Failed my first RCIS attempt by four questions in January and just got results back from the retake — passed with a 78%. I know a lot of people here are in the same spot I was, so I wanted to share what actually changed between attempt one and attempt two.
The biggest shift was switching from just reading review books to doing timed rcis practice test sets every single day. I was averaging about 62% on my first round of practice questions before the first attempt. After eight more weeks of targeted drilling I was consistently hitting 74–76%, and the real exam felt more manageable because of it.
Hemodynamics and radiation safety were my two weakest areas, and I spent about 45 minutes a day just on those topics for the last three weeks. The catheterization lab procedure questions felt more familiar once I stopped trying to memorize steps and started picturing the actual workflow from my shifts in the cath lab.
If you're within 5 points of passing don't get discouraged — targeted review over 6–8 weeks makes a real difference. Happy to answer specific questions about the content domains.
Congrats on the pass! I'm scheduled in three weeks and hemodynamics is killing me too. Did you find a specific resource that explained Fick calculations in a way that actually stuck? The textbook explanations read like they were written for engineers, not cath lab techs.

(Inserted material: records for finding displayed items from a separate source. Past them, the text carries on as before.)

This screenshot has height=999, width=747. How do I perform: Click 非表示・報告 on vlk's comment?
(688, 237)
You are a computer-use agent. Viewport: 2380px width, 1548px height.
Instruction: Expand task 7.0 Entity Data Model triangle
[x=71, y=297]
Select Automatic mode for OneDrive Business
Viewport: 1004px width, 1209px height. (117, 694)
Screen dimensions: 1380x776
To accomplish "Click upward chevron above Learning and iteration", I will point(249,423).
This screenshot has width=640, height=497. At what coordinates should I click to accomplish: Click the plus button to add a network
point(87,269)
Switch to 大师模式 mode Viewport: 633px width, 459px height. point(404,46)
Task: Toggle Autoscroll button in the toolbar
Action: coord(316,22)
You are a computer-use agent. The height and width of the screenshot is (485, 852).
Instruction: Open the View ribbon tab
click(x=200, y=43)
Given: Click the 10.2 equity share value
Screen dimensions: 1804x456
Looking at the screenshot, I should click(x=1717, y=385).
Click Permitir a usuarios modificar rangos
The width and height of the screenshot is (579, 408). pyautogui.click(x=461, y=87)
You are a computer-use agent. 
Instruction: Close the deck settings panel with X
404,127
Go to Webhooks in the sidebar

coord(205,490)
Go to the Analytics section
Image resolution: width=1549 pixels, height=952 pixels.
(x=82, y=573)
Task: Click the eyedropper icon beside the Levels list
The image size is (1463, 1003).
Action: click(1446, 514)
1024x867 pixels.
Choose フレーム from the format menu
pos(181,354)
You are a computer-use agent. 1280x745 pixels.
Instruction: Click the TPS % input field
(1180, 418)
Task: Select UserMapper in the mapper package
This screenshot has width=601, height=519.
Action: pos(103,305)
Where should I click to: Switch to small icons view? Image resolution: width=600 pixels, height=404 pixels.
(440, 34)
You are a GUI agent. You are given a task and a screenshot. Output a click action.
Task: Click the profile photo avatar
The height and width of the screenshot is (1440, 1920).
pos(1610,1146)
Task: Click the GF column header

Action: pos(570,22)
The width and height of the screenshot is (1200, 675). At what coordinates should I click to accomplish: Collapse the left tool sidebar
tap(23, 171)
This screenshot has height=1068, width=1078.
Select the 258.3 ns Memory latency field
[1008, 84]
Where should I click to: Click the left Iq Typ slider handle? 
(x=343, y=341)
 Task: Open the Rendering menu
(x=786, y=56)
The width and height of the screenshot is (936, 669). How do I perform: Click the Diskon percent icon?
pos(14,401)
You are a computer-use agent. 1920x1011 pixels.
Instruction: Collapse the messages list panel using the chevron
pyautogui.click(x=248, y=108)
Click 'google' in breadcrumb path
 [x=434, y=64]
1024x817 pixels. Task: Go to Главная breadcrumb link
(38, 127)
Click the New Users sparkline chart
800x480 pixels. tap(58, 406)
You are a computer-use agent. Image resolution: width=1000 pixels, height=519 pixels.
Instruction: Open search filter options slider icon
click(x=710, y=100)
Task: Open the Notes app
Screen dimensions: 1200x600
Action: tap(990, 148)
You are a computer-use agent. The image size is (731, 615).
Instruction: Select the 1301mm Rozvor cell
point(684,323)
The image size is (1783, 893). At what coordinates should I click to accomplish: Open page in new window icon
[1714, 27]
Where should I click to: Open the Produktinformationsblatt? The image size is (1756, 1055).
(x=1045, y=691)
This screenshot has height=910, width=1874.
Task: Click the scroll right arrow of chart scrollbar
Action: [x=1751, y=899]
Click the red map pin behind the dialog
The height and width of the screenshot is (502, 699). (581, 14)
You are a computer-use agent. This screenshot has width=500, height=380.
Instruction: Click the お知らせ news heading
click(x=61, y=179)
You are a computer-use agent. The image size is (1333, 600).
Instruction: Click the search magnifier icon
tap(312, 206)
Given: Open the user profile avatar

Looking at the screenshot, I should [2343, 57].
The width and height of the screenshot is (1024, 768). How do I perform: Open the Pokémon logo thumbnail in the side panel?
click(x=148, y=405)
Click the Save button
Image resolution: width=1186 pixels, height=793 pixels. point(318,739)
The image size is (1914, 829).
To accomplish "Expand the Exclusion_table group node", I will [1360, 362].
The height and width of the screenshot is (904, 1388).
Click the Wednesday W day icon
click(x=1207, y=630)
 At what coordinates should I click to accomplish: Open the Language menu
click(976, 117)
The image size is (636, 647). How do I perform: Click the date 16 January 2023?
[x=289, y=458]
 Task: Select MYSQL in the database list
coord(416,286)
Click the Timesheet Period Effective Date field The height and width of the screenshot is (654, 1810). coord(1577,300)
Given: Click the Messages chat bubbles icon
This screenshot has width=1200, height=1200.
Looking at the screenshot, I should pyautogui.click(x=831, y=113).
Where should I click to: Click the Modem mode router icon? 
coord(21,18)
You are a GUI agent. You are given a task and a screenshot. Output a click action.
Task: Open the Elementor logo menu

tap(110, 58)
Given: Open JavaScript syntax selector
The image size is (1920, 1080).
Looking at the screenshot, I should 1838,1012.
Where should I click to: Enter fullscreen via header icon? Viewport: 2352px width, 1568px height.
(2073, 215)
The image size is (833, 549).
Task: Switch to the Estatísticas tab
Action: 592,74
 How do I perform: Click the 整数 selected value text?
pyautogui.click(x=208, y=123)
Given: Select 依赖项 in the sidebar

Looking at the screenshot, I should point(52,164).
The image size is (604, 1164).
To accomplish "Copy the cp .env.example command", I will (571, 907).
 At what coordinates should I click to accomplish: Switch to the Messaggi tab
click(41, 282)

Eight weeks of targeted drilling sounds about right. I did ten weeks before my first attempt and still came up short on the pharmacology questions. The vasopressors and anticoagulants section is dense and they test it from multiple angles.
I sat for mine last fall and the radiation safety section was heavier than I expected — probably 12–15 questions just on that domain. Definitely worth dedicating real time to scatter radiation principles and dose reduction techniques.
Thanks for posting this. I failed in March and have been dreading scheduling a retake because I didn't know what to change. Knowing that 6–8 weeks of focused work moved someone from 62% to passing gives me a concrete target to aim for.